## Yapılacak İş
Türkiye ekonomisi hakkındaki metinde açıkça "sektör" olarak anılan tüm alanları listeleyiniz.

## Gösterilen Metin
Yeni hükümet son ekonomik reformların ötesine geçmeli !
Türkiye’nin yeni hükümeti, üretimi ve istihdamı arttırmak için son birkaç yılda gerçekleşen makroekonomik reformların ötesine geçmek zorunda. ‘Türkiye’deki seçim tansiyonunun nedeni rejim sorunu değildir.’ diyor bu konu üzerine Morgan Stanley ekonomisti Serhan Çevik.
Türk ekonomisinin geçmişine göz gezdirdiğimizde, devletin işlettiği şirketlerin ve fabrikalarının olduğunu görüyoruz. Devlet kendini milli gelirin ve varlığın esas dağıtıcısı olarak görüyordu. Fakat AKP’nin serbest piyasa eğilimli çalışmaları, kişi başına düşen milli geliri ve ihracatı nerdeyse ikiye katlayarak güçlü bir ekonomiye yol alması ekonomide bir istikrar durumu yarattı ama ciddi birtakım ayrıcalıkları da tehdit altına soktular.
Türkiye’nin big bang yaklaşımına uyum sağlamasını umut eden Serhan Çevik, ‘Daha fazlası gerekiyor.’ diyor. AKP oy toplamak için ekonomik öncelikleri ön planda tutuyor. AKP, söylemlerinde iş gücü piyasasını liberalleştirme vaadinin yanında, mülkiyet hakkını desteklemeyi ve vergi sistemini yeniden gözden geçirmeyi de seçim vaatleri içinde tutuyor. Aynı zamanda büyük çaplı özelleştirme politikalarına ağırlık vermeyi de planlıyor.
AKP dümenin başına geçtiğinden beri, İstanbul Menkul Kıymetler Borsası dört kat büyüme gösterdi . Bununla birlikte 26 Haziran’dan beri de ekstra bir yüzde 14’lük bir büyüme meydana geldi. Enflasyon değerleri de 35 yılın en düşük değerlerine ulaştı. Fakat istihdam yaratma ve işsizliği azaltma konusunda sınfta kalmış gibi görünüyor. Ekonomideki onca gelişmeye rağmen, işsizlik oranı son beş yıllık dönemde yüzde 10.5 seviyesinden sadece yüzde 9.8 değerlerine gerileyebildi.
Türkiye gelecek yıllarda, özellikle sanayi alanında atılım gösterecek . Özellikle elektronik ve otomotiv sektörü alanlarında oldukça iddialı atılımlar gerçekleştiriyor. Bu iki sektör daha geleneksel sektörler olan tarım ve tekstilin yerini alacakmış gibi duruyor.

## Sağlanan Bilgiler
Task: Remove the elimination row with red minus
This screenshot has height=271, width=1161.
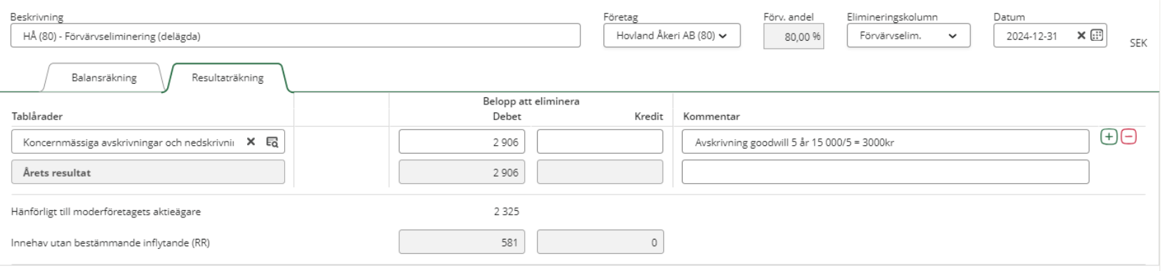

## Alıştırma Çıktısı
Elektronik, otomotiv, tarım, tekstil